Source passage:
------------------------------------
Anybody working with scanned documents faces this issue: Scanned PDFs are often low contrast, contain scanning artifacts such as book comb bindings, and are skewed and rotated somehow. This not only makes them difficult to read on e-reader and tablet devices but also reduces the size of usable content on printed A4 pages.
Common problems with scanned documents
I have been printing many classical music pieces from IMSLP.com which offers a collection of sheet music in the public domain. This included graded sight-reading course books with hundreds of pages of PDF scans. These contain the following issues:
Advertisement Begins
Advertisement End
As you can see, these problem areas not only waste printer toner, they also reduce the quality of printed material and create eye strain and readability issues. For some time now I wanted to write a script to correct these problems as it is fairly straight forward using image manipulation tools like ImageMagick and Bash tools like parallel
to take care of efficiently executing the same operation on hundreds of image files. Each problem area above can be solved with the corresponding step listed here:
- Crop unwanted scanning artifacts such as book comb bindings by defining a crop margin using a GUI
- Crop white space borders to increase the size of usable content on tablets/e-readers
- Deskew crooked pages (straightens up the page and reduces unnecessary margins)
------------------------------------
Dataset excerpt:
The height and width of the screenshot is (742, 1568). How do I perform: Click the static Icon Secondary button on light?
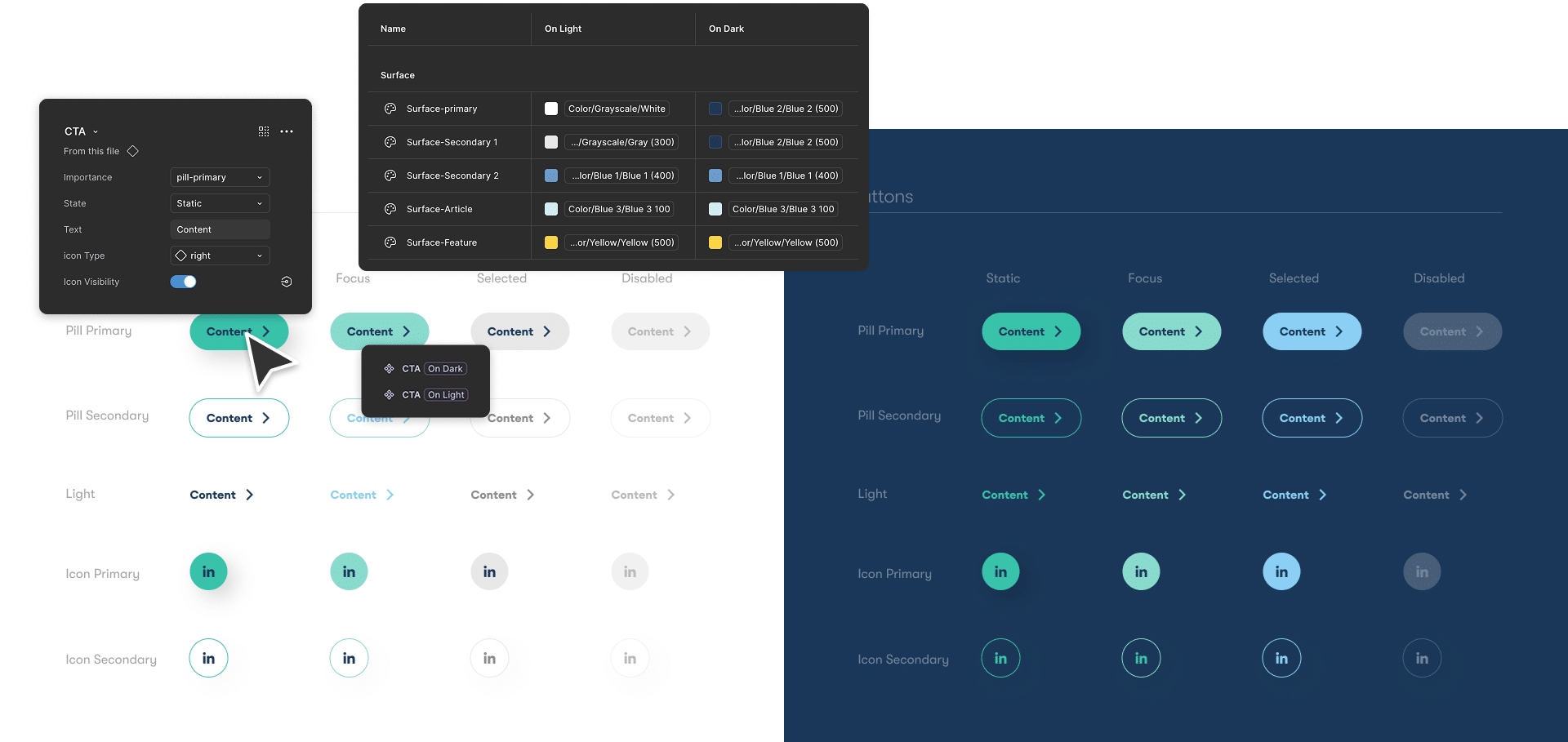click(208, 658)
------------------------------------
Problems:
a - Translate this sentence from the passage on cleaning up scanned PDFs into Spanish: "This not only makes them difficult to read on e-reader and tablet devices but also reduces the size of usable content on printed A4 pages."
b - Answer these from the passage on cleaning up scanned PDFs:
(i) Which website offers the collection of public-domain sheet music?
(ii) Which image manipulation tool is named?
(iii) What two things does deskewing crooked pages do?
c - Continue the passage on cleaning up scanned PDFs from where it stops.

Task responses:
a - Esto no solo hace que sean difíciles de leer en lectores electrónicos y tabletas, sino que también reduce el tamaño del contenido útil en las páginas A4 impresas.

b -
(i) IMSLP.com
(ii) ImageMagick
(iii) It straightens up the page and reduces unnecessary margins.

c -
- Increase contrast by applying a black threshold to remove grey background
- Convert image to true black and white to save on printer ink/toner and increase readability)
- Sharpen text
Depending on the quality of original PDF, this allowed me to increase the size of music staves by 10.7% on the final printed page, while also increasing readability due to maximum contrast and saving printer toner by removing unwanted/distracting scanning artifacts.
YouTube Video
The example PDF file in the video is of terrible quality to begin with… and I wouldn’t normally bother with such a file (there are typically many alternative versions for the same piece on IMSLP.com. It’s just a matter of finding a better quality PDF scan and then applying the series of commands to get a final output that is high contrast, cropped, straightened and sharpened.
Main Benefits of this solution
The main differentiator of using this solution:
- Scalability to hundreds of pages – this process scales to hundreds of pages well
- Reduce waiting/processing time by using available CPU and memory resources optimally (multi threading)
- Completely local tool – no upload to online servers required
- Supports different page layouts (e.g. facing pages as in booklet, or single plage layouts and any custom arrangement as well, see GUI options in next section)
- Higher cropping accuracy because of the ability to manually tweak individual pages and apply settings in bulk.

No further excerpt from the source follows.